___ Given entries ___

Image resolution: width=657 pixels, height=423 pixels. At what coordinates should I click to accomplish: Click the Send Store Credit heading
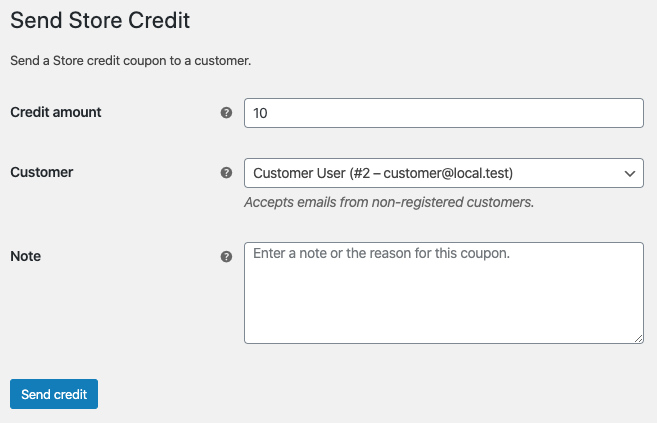[x=100, y=20]
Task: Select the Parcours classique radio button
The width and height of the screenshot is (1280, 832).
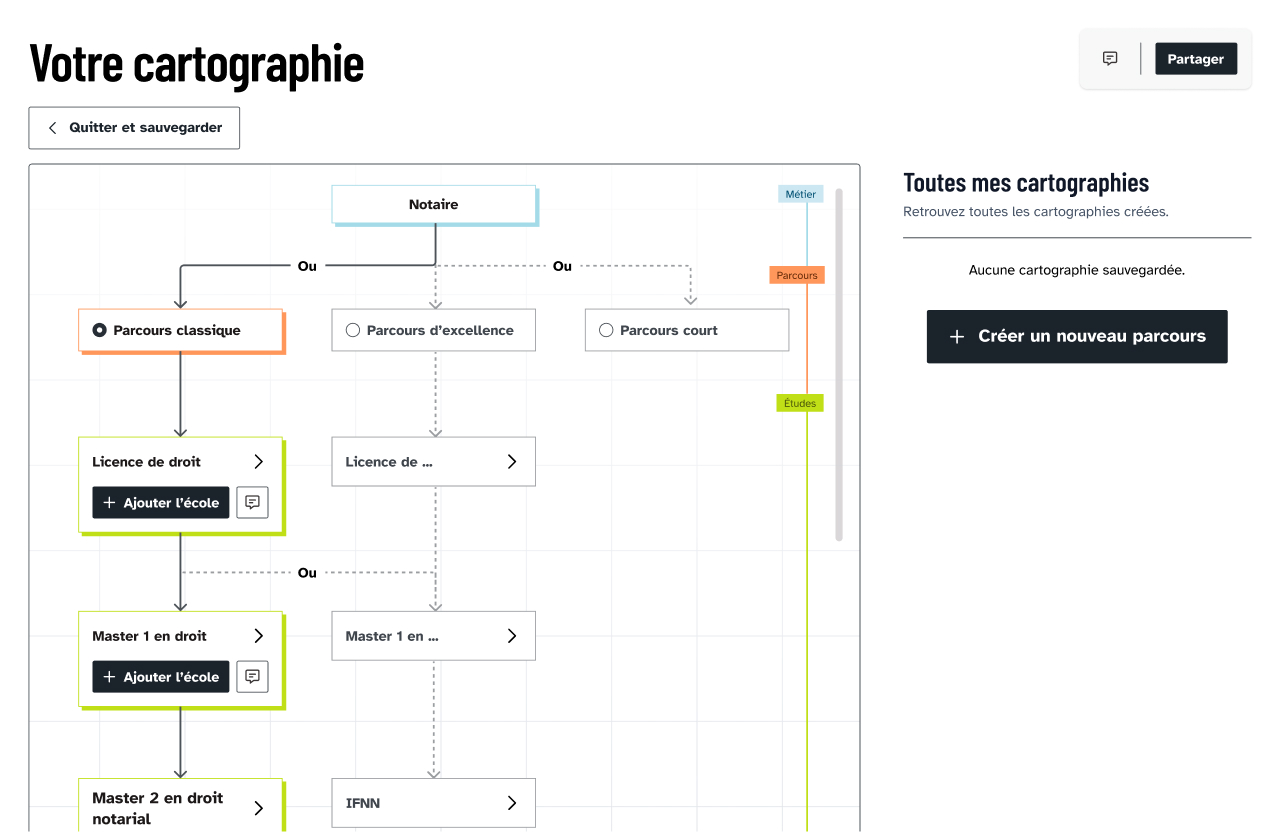Action: point(99,330)
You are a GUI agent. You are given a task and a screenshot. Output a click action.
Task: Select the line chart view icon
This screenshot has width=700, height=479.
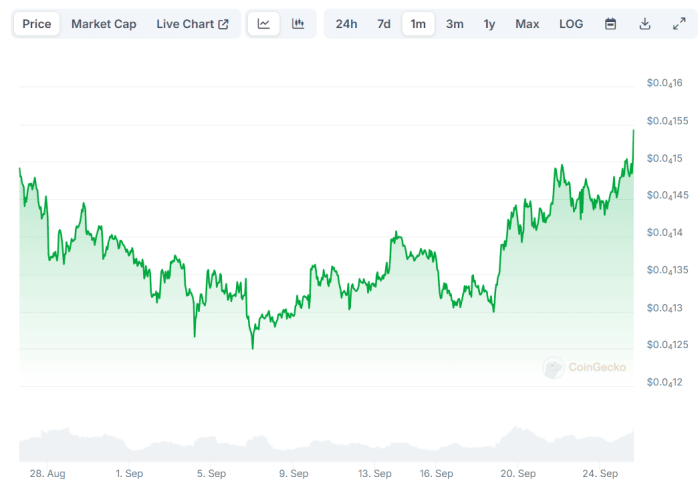(264, 24)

___

▸ Assigned task
Where does "Select" appear in the records above? Copy each line that holds it.

▸ Response
Task: Select the Parcours classique radio button
Task: Select the line chart view icon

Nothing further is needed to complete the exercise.